Владимир Бешлягэ - Игнат и Анна
– Я вот думаю: разве нынче кто-нибудь камышом кроет? А на что он еще годен, этот камыш?…
Снова прислушивается – нет ответа. Порывистый ветер доносит с вершины холма далекий скрип колес и фырканье лошадей.
– Стало быть, говорю, купил у кого-то, благо что болота еще не замерзли. У человека купил. Только ночью зачем везти, вот в чем вопрос. Не украл ведь, ясное дело…
Она все молчит, и это Игнату в досаду. Как-никак он сюда, к своему столбу, первый пришел и стал – старожил в некотором роде и даже хозяин. Она же – гостья не очень любезная. А вести себя не умеешь – ступай к переезду и там голосуй…
– Вот у моего отца Иосуба Чунту – не слыхала такого? Он у нас все лето на Доске почета висел, – тоже камышом крыша крыта. Но ты сообрази сперва, когда крыли!
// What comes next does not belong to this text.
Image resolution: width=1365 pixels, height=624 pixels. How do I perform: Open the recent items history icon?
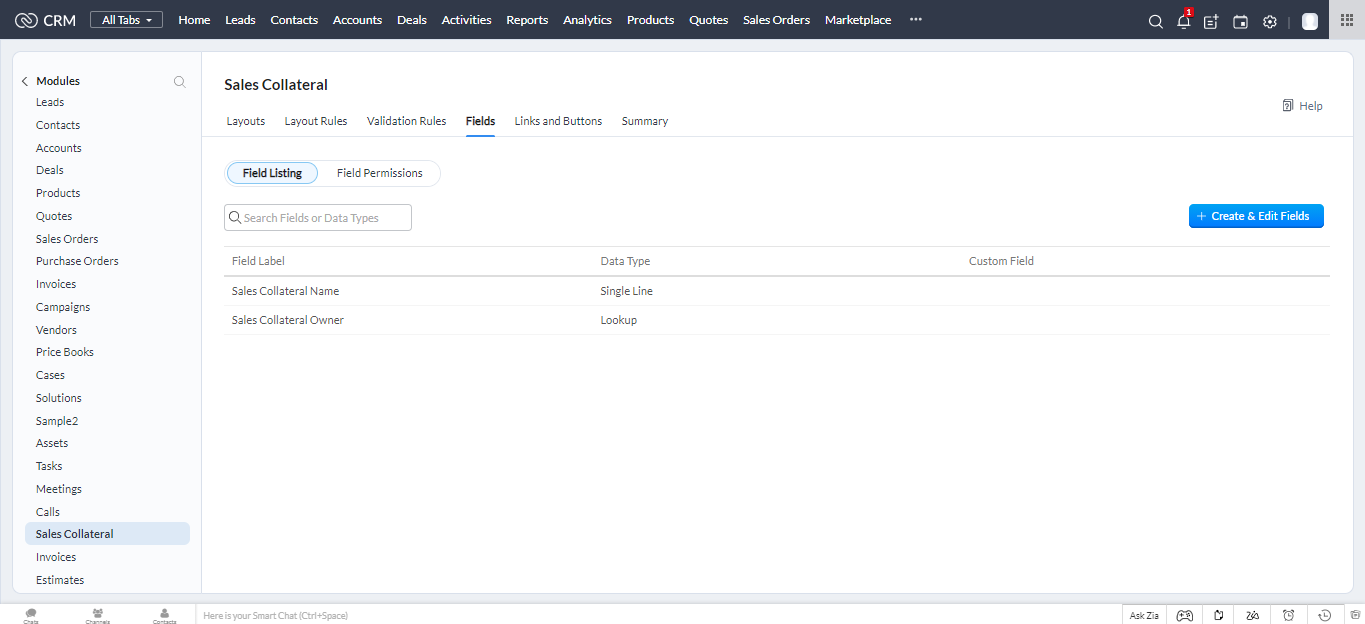[x=1324, y=615]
Лет, может, восемьдесят тому, при покойном Игнате, его отце, будь ему земля пухом… Но крыть камышом теперь, в космическом веке, – не лезет ни в какие ворота…
Игнат неожиданно для себя останавливается и говорит другим тоном, как бы за собеседницу:
– Но, может, тому человеку уголок только заделать… все равно одного воза на целую крышу мало. И то надо принять во внимание, что в любую и всякую эру шифер выпускают дерьмо, а камыш великая штука – он тебе и стоит дольше, и на чердаке держит тепло, и вообще глядеть любо-дорого. Вот у отца моего, к примеру, у Иосуба Чунту… не слыхала о нем?…
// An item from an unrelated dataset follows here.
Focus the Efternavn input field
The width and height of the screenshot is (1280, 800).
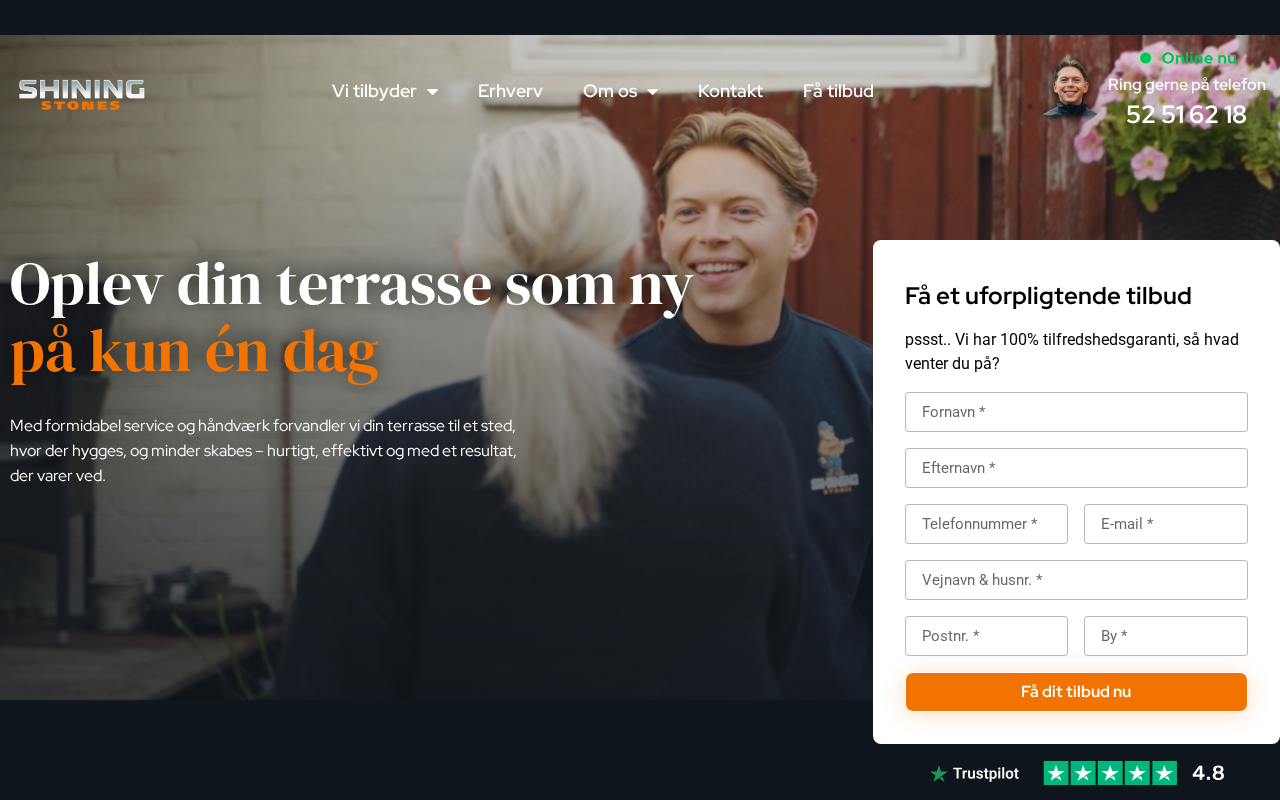coord(1076,468)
Нет, она решительно не слушает или не слышит! И, махнув рукой во тьму, Игнат окончательно с ней порывает.
– Ну, ты как знаешь, а я его догоню… то есть воз… – и тут с ужасом понимает, что ее шаги уже давно в тишине совсем смолкли, еще когда он сошел с шоссе на обочину и пустился вдоль ряда голых деревьев, смутно чернеющих на пепельном небе, как скелеты каких-то фантастических змеев-горынычей. Самого себя он обманывает тем, что сейчас остановился и ловит во мраке скрипение каруцы и шелест камыша. Но где же она? Неужели снова разлука?
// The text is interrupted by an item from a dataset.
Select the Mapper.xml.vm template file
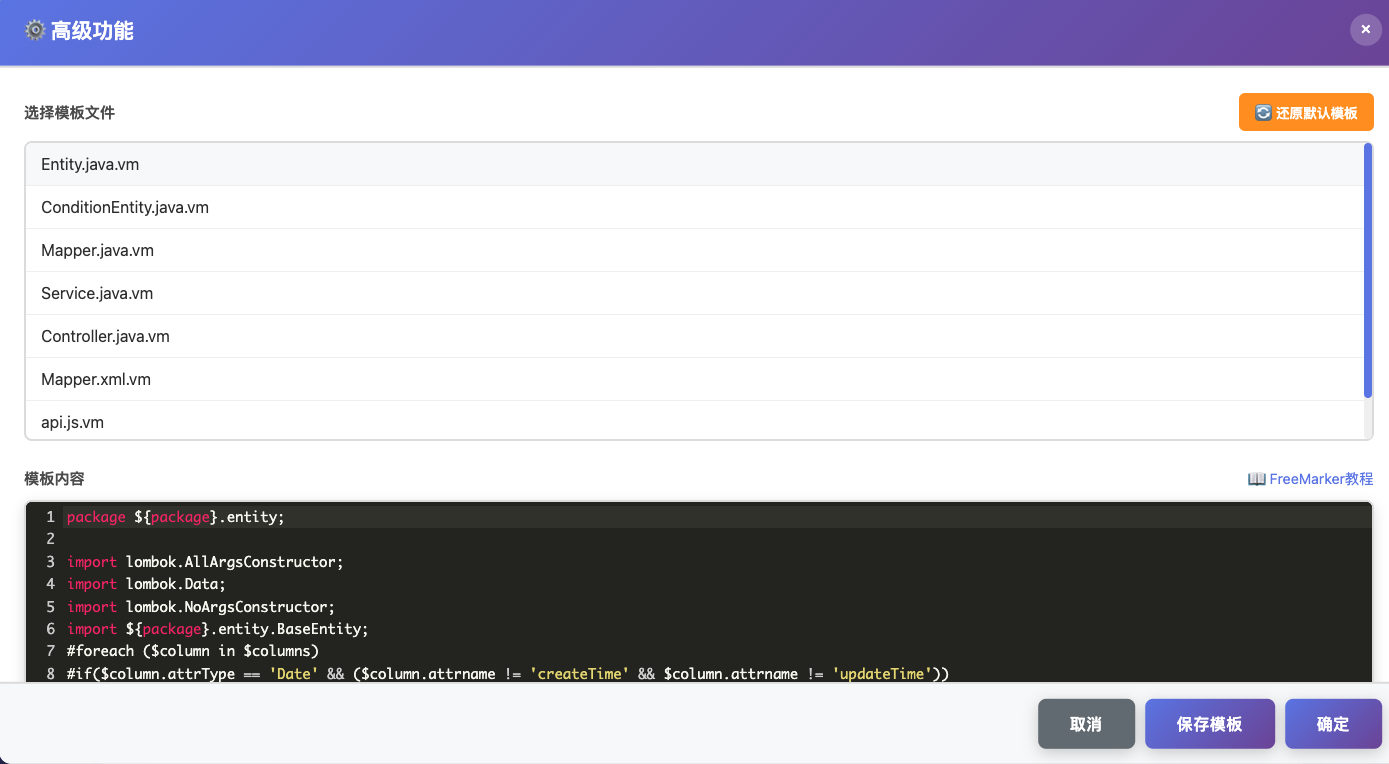 (96, 379)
– Эй-эй! Женщина! Милая! Дорогая! Откликнись! – Он уже готов обратно, на огни города, за ней вдогонку лететь.
– Добрый человек, – отзывается она у него за спиной запыхавшись, – обожди, я с тобой…
Ага, мысленно говорит себе Игнат, куда она от меня денется? Небось страшно ночью одной на дороге. Да и мне, признаться, скучновато впотьмах топать. Вдвоем веселее…
– Ну, значит, так! – говорит он бодрым голосом. – Стоять нечего – окоченеем. А машина нас как догонит, так и возьмет…
И опять они идут, он впереди, она сзади, хотя обочина здесь достаточно широка – в сухую погоду по ней гоняют трактора и телеги, – и она свободно могла бы пристроиться рядышком. А он, того и гляди, мог бы ненароком прикоснуться локтем – вот было бы здорово! Что же она, как назло, тянется сзади? Может, не поспевает за ним? Так он обождет… Игнат еле плетется.
И она свои шаги замедляет. Ее туфельки легко постукивают позади.
– Давай догоним каруцу, – предлагает он.
– Какую каруцу? – с интересом спрашивает женщина.
– Как какую? – Игнат звереет. – Я же тебе битый час толкую о камыше.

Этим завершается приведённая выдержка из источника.